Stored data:
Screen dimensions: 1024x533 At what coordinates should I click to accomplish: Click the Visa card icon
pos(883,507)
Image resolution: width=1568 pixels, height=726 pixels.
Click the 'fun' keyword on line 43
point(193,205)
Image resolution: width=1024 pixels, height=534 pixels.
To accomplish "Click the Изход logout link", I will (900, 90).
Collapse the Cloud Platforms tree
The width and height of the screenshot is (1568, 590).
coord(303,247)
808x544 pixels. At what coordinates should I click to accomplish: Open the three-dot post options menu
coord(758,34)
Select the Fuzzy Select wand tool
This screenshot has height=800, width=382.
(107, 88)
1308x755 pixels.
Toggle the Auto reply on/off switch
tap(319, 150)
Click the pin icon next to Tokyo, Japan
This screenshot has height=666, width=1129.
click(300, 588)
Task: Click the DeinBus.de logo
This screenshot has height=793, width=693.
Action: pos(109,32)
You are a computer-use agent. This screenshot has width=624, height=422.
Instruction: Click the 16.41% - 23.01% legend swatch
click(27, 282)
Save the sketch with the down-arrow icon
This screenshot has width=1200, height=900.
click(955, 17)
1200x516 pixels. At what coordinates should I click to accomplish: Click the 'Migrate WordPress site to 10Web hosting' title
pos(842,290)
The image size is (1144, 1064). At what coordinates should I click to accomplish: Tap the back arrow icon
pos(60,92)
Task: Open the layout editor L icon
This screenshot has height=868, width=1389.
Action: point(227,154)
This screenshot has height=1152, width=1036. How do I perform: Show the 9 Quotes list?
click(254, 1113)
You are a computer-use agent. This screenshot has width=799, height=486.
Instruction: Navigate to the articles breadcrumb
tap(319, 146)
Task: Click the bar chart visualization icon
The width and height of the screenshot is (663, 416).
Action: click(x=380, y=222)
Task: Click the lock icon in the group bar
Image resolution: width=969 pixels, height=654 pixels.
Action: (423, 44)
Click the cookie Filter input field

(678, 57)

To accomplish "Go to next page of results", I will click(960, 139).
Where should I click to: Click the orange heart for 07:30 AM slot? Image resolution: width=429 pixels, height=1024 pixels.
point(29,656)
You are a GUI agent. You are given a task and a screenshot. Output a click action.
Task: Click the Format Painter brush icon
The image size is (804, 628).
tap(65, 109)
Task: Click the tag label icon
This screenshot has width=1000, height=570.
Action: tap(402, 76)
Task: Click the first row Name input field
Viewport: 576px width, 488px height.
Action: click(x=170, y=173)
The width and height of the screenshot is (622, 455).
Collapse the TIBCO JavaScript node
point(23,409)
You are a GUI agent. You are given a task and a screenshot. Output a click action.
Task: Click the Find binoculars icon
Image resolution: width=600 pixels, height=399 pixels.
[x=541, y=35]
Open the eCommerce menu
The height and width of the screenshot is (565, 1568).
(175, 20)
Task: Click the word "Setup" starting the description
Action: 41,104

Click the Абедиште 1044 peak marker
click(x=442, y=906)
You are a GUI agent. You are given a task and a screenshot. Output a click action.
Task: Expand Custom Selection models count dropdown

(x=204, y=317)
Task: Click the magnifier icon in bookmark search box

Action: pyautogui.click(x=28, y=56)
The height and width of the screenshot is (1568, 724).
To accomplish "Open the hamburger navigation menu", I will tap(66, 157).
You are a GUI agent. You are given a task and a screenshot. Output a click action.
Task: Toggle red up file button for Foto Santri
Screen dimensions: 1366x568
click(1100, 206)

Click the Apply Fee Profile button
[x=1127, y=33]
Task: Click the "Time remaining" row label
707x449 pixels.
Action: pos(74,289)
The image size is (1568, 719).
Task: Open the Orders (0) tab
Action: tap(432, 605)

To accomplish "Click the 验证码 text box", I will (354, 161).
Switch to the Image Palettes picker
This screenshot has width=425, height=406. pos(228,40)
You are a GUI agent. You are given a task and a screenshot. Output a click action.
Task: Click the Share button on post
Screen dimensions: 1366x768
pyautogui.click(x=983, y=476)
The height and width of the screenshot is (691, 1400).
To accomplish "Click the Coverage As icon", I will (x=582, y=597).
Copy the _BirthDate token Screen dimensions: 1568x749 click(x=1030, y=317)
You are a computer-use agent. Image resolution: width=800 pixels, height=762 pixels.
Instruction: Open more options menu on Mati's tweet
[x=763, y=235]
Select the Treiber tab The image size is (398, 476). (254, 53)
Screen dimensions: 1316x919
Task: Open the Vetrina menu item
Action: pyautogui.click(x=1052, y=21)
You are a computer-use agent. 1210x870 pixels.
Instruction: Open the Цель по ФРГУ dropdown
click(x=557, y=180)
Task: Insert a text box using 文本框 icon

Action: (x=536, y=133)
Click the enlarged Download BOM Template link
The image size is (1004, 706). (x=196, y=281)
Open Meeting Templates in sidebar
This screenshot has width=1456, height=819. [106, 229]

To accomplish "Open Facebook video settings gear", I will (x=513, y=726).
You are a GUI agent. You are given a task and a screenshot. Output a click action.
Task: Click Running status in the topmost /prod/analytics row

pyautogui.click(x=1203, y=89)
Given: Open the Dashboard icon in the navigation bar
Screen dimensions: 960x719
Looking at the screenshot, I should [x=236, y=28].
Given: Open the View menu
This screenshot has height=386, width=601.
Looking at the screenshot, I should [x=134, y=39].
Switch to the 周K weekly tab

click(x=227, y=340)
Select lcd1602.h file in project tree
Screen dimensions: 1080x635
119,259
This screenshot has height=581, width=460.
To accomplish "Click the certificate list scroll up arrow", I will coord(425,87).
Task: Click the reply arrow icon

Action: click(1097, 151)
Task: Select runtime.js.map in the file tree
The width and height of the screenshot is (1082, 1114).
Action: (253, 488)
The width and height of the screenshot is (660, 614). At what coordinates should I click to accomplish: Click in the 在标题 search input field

Aim of the exercise> Give back, unchanged, every line from the one with "This screenshot has height=386, width=601." to the end of the entries above.

Your solution>
This screenshot has height=386, width=601.
Looking at the screenshot, I should [x=134, y=39].
Switch to the 周K weekly tab

click(x=227, y=340)
Select lcd1602.h file in project tree
Screen dimensions: 1080x635
119,259
This screenshot has height=581, width=460.
To accomplish "Click the certificate list scroll up arrow", I will coord(425,87).
Task: Click the reply arrow icon

Action: click(1097, 151)
Task: Select runtime.js.map in the file tree
The width and height of the screenshot is (1082, 1114).
Action: (253, 488)
The width and height of the screenshot is (660, 614). At what coordinates should I click to accomplish: Click in the 在标题 search input field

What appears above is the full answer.